Read an article not too long ago about why you should make games, and not engines. Basically if you make *just* an engine you will spend forever adding useless features that have no practical use, trying perfect something that in the real world functions fine.
So, if you want to make an engine build a game and make an engine to fit. Doesn't have to be much, just a simple concept, so long as it's not so abstract that you can't actually focus on the game and end up just making a crap engine with an example.
After you've done one game, come up with a new concept and adapt your engine to fit that. You'll end up with something that fits a broader application and yet you're still learning something about game development too. It's never something I've been able to do but it's still the best route, I think.
As for considering modding in my own project (think this has been bought up before), yep, it should be relatively simple. You will need to have a basic knowledge of scripting (lua) and initially you will need to create maps by hand (I will provide a template lua script to facilitate this however), but apart from that it should be a cakewalk. Everything is/will be documented so nothing should be overly obscure.

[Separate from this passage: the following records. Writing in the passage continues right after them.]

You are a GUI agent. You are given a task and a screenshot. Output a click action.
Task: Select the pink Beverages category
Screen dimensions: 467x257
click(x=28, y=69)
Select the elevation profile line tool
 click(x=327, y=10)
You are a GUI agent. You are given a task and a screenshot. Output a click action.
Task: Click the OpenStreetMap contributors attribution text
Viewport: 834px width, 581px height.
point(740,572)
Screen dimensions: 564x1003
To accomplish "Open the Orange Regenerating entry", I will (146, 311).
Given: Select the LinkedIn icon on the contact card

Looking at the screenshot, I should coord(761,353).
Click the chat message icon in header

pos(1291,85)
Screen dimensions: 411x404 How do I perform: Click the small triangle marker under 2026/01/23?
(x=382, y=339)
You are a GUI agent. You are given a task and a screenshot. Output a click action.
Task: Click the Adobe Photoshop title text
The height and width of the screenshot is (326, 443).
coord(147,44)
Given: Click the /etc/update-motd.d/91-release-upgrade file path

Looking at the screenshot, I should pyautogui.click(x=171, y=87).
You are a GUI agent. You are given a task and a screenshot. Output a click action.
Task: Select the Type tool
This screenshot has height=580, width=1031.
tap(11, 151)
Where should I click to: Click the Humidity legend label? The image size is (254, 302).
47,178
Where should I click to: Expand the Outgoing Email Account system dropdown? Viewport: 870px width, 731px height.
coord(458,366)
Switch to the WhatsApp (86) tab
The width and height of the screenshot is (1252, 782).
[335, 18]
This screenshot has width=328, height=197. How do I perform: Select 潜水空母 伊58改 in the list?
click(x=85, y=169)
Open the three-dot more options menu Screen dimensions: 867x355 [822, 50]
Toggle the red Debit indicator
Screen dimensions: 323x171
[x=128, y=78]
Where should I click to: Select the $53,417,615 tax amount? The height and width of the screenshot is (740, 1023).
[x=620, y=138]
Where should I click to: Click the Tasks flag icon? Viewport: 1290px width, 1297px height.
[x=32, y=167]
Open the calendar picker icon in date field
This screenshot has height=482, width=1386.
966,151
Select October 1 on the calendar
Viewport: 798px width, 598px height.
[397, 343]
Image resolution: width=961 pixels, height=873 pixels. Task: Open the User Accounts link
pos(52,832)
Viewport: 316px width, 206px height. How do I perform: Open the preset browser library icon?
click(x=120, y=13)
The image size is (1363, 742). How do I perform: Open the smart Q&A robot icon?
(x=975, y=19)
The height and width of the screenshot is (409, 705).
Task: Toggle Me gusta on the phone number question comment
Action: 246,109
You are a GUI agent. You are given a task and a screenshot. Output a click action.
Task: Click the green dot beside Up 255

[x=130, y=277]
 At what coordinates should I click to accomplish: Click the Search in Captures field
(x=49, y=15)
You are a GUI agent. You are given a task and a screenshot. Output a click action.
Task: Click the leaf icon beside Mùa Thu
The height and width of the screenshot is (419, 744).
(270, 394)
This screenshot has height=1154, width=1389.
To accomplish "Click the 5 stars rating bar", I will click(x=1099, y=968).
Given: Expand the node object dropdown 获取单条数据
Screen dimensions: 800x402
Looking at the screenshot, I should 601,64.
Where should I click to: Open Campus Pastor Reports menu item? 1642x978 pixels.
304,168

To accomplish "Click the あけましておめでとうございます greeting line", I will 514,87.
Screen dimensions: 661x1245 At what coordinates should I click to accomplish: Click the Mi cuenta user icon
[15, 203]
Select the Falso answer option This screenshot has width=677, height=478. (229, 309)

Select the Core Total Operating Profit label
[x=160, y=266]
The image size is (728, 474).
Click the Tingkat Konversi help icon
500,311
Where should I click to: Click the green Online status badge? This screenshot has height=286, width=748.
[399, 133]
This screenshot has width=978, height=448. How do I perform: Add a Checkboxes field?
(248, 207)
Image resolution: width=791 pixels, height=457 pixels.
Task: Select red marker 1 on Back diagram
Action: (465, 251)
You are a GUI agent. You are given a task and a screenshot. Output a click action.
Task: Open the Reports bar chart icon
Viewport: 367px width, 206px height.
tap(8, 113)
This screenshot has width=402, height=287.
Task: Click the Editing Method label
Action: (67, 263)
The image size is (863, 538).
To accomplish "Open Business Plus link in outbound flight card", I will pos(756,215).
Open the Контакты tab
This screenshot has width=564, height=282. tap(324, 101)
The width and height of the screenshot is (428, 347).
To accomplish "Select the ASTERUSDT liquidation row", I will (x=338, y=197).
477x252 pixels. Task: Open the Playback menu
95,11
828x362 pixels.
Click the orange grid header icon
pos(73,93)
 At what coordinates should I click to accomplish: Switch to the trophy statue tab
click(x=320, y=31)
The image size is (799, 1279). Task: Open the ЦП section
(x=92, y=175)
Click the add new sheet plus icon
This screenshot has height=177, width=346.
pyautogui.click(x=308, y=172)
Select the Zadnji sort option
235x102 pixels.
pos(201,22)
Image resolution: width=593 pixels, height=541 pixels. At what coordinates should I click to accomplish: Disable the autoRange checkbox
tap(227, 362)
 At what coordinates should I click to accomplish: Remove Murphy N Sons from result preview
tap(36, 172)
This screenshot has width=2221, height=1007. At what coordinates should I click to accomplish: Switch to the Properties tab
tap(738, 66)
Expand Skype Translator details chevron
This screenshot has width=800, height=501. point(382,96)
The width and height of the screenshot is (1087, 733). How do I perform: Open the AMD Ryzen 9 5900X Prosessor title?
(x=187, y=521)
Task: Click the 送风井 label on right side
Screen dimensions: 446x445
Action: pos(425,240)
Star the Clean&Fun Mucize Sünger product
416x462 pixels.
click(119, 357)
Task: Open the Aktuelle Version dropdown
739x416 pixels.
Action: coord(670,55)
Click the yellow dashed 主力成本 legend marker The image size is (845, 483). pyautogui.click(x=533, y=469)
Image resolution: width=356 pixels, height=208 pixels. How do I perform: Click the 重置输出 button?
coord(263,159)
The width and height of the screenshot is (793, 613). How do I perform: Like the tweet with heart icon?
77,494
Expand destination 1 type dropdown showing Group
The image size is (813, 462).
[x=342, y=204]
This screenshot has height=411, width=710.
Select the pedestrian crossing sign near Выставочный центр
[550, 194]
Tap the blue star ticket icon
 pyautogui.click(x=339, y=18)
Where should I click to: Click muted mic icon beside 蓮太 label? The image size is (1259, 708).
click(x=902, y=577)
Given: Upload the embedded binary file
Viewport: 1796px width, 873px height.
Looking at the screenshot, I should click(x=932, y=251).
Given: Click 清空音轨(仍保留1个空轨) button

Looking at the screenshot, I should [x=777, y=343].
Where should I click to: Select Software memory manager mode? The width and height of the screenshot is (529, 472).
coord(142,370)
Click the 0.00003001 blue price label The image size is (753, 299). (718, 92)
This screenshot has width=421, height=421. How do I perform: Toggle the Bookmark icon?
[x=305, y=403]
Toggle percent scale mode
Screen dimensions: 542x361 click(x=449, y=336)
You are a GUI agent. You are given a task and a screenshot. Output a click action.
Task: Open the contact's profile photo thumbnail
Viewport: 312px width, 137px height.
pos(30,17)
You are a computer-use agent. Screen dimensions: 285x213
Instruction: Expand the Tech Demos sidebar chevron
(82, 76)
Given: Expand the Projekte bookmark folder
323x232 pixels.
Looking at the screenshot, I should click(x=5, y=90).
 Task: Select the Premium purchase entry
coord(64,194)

Thanks, but no thanks, I've already dwelled into the dark paths of isometric engines and given the fact I hated the results I got and since most PCs still functioning today have enough proccessing power to smoothly run some sort of complete 3d engine I feel that attempting to make an isometric engine -or using one for making a game- would end up in me giving up what's left of my humanity for the sake of keeping my mind "sane". I'm probably going to use lua for scripting, though.